─── LISTED ENTRIES ───
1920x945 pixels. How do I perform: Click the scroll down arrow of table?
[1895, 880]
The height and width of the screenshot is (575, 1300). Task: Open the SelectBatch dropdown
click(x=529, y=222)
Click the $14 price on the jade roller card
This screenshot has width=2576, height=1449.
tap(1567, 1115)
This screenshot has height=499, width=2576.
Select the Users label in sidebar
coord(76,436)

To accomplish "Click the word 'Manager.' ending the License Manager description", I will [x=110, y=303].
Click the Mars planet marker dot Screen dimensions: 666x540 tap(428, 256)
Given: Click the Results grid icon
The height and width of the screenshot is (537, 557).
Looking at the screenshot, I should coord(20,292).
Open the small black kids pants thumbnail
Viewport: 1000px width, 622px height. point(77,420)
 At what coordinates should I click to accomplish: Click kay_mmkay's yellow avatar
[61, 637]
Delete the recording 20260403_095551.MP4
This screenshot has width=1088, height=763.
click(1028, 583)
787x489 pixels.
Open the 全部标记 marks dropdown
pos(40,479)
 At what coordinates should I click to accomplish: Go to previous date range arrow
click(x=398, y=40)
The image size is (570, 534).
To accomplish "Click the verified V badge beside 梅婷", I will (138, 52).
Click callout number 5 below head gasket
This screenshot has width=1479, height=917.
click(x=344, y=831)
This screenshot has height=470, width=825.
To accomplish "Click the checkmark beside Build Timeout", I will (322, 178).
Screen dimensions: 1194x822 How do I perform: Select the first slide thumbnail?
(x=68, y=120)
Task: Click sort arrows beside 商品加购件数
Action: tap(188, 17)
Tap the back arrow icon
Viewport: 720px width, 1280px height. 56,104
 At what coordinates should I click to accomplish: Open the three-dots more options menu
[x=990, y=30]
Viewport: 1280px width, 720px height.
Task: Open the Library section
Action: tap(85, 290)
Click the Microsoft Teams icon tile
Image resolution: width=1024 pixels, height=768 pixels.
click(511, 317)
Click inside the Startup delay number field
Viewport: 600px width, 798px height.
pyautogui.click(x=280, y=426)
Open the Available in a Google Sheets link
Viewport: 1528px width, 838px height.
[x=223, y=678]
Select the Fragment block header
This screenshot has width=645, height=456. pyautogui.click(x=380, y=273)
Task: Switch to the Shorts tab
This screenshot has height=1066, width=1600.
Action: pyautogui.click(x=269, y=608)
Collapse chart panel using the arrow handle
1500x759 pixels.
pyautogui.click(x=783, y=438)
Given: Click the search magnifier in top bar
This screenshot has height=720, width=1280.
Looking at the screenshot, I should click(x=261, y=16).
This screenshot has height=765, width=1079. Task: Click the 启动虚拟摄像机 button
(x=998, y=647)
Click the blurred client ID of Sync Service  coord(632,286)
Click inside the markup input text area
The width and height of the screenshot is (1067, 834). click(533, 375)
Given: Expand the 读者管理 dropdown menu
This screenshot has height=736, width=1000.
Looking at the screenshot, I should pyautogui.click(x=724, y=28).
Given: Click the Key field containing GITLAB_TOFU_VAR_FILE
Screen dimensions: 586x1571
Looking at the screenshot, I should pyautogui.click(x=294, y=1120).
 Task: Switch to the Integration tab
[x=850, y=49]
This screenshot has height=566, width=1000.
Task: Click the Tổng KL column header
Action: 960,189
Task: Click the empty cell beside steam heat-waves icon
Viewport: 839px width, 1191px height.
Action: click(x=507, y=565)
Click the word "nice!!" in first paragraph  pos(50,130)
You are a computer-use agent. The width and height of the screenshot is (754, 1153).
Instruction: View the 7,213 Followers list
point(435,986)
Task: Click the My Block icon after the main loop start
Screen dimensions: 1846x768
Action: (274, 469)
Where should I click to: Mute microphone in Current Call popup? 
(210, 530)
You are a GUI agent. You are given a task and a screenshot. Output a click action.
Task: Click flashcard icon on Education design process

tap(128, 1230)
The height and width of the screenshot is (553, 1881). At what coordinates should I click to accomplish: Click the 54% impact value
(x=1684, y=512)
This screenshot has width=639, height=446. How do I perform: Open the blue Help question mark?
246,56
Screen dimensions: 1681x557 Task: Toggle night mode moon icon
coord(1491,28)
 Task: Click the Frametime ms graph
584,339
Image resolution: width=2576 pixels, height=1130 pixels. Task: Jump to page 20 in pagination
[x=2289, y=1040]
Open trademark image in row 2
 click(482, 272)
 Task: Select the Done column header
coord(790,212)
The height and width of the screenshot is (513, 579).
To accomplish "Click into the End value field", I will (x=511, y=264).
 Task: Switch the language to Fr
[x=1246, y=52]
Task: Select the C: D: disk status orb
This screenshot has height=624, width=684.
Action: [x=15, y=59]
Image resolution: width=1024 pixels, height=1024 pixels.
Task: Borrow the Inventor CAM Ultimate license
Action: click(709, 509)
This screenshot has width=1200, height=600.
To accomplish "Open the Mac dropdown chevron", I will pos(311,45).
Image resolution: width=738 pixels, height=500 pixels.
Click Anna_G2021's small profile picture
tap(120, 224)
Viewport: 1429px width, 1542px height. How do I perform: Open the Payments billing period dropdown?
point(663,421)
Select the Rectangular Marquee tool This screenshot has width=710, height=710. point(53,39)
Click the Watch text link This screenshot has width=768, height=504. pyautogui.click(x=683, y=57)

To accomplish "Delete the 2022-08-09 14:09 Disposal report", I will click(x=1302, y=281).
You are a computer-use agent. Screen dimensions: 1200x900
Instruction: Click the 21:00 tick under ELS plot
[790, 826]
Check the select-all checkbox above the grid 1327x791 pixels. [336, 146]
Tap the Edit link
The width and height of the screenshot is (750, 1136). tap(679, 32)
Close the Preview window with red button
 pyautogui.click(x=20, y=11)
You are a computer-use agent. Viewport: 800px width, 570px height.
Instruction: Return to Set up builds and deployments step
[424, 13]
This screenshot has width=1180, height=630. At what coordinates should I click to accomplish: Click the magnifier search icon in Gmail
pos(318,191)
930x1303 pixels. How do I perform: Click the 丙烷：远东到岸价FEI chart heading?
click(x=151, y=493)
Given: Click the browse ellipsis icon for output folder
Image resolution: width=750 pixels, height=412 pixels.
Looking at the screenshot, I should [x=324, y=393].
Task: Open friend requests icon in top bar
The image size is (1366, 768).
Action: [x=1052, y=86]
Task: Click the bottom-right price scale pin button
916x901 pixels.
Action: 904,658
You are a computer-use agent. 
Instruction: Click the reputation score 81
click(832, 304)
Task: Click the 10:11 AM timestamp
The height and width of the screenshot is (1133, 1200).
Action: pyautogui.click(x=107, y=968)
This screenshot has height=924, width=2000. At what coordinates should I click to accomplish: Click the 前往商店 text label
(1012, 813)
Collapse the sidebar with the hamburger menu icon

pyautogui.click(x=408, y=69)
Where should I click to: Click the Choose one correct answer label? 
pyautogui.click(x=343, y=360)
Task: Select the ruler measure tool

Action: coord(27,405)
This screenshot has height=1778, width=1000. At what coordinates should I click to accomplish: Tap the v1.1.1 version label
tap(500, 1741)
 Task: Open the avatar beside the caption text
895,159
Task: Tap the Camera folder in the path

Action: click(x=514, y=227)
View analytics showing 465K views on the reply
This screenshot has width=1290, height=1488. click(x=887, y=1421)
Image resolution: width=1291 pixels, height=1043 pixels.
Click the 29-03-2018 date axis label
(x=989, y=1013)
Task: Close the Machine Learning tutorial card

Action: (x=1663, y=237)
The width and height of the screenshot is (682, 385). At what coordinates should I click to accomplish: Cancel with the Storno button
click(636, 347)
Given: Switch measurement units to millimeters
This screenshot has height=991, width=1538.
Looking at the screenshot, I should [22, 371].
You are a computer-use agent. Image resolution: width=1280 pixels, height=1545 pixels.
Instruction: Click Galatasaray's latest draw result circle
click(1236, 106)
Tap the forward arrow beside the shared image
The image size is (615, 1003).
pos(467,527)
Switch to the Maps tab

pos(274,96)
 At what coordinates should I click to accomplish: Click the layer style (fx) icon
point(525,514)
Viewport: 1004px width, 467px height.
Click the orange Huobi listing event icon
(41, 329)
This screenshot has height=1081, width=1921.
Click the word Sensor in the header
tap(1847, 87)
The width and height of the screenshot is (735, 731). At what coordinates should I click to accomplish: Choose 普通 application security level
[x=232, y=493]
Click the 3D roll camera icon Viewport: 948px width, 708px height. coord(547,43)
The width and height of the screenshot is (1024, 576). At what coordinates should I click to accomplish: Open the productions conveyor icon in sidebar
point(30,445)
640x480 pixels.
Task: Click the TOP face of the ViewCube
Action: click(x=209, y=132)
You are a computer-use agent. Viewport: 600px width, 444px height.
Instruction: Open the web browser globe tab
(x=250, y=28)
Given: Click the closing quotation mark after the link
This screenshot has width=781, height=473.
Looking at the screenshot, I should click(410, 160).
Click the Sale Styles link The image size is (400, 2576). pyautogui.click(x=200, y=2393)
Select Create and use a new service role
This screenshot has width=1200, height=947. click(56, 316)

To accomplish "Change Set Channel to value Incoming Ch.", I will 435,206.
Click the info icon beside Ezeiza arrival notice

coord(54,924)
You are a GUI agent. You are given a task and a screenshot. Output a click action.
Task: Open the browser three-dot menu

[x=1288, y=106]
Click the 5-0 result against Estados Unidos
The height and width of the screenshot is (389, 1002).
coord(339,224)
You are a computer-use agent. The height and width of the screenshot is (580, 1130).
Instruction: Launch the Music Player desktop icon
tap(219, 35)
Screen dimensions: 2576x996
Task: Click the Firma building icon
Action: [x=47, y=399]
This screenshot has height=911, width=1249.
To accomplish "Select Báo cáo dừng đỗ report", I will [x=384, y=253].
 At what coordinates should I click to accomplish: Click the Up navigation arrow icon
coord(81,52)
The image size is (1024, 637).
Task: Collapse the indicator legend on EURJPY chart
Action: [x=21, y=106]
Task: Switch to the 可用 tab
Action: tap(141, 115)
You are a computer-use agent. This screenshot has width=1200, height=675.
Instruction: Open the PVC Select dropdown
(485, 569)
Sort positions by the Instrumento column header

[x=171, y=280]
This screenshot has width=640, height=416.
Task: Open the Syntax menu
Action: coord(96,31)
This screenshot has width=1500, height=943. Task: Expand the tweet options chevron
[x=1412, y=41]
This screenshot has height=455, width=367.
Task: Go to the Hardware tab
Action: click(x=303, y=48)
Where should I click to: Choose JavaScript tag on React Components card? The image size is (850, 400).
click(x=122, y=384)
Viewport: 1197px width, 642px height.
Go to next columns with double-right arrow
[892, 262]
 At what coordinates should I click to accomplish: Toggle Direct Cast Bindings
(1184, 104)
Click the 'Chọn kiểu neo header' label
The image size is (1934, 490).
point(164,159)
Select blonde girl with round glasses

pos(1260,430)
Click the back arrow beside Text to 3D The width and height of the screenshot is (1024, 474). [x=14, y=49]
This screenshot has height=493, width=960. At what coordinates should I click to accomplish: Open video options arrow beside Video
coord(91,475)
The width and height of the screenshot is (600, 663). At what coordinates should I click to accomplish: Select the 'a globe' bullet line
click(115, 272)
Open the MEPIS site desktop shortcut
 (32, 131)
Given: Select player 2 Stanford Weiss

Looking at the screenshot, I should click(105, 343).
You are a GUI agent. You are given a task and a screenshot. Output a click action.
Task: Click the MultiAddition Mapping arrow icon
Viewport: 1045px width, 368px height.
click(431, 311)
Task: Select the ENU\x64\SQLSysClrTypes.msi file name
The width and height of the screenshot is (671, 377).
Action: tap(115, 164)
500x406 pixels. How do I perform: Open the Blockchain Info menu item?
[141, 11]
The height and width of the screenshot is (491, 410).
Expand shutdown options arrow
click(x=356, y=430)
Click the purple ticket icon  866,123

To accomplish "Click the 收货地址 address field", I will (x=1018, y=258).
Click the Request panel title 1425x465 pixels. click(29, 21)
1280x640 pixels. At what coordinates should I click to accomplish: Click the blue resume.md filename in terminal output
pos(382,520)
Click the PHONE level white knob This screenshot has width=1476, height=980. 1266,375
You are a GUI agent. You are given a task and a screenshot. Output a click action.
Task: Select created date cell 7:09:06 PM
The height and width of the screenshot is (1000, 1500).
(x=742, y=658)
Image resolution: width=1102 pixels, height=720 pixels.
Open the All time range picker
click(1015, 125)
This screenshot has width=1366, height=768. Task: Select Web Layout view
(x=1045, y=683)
───
WHAT YOU NEED TO DO: Using the records above, copy word for word the line with "Image resolution: width=1024 pixels, height=768", the line with "Given: Expand the 读者管理 dropdown menu", and every line between them.

RESPONSE TO THE EXERCISE:
Image resolution: width=1024 pixels, height=768 pixels.
click(511, 317)
Click inside the Startup delay number field
Viewport: 600px width, 798px height.
pyautogui.click(x=280, y=426)
Open the Available in a Google Sheets link
Viewport: 1528px width, 838px height.
[x=223, y=678]
Select the Fragment block header
This screenshot has width=645, height=456. pyautogui.click(x=380, y=273)
Task: Switch to the Shorts tab
This screenshot has height=1066, width=1600.
Action: pyautogui.click(x=269, y=608)
Collapse chart panel using the arrow handle
1500x759 pixels.
pyautogui.click(x=783, y=438)
Given: Click the search magnifier in top bar
This screenshot has height=720, width=1280.
Looking at the screenshot, I should click(x=261, y=16).
This screenshot has height=765, width=1079. Task: Click the 启动虚拟摄像机 button
(x=998, y=647)
Click the blurred client ID of Sync Service  coord(632,286)
Click inside the markup input text area
The width and height of the screenshot is (1067, 834). click(533, 375)
Given: Expand the 读者管理 dropdown menu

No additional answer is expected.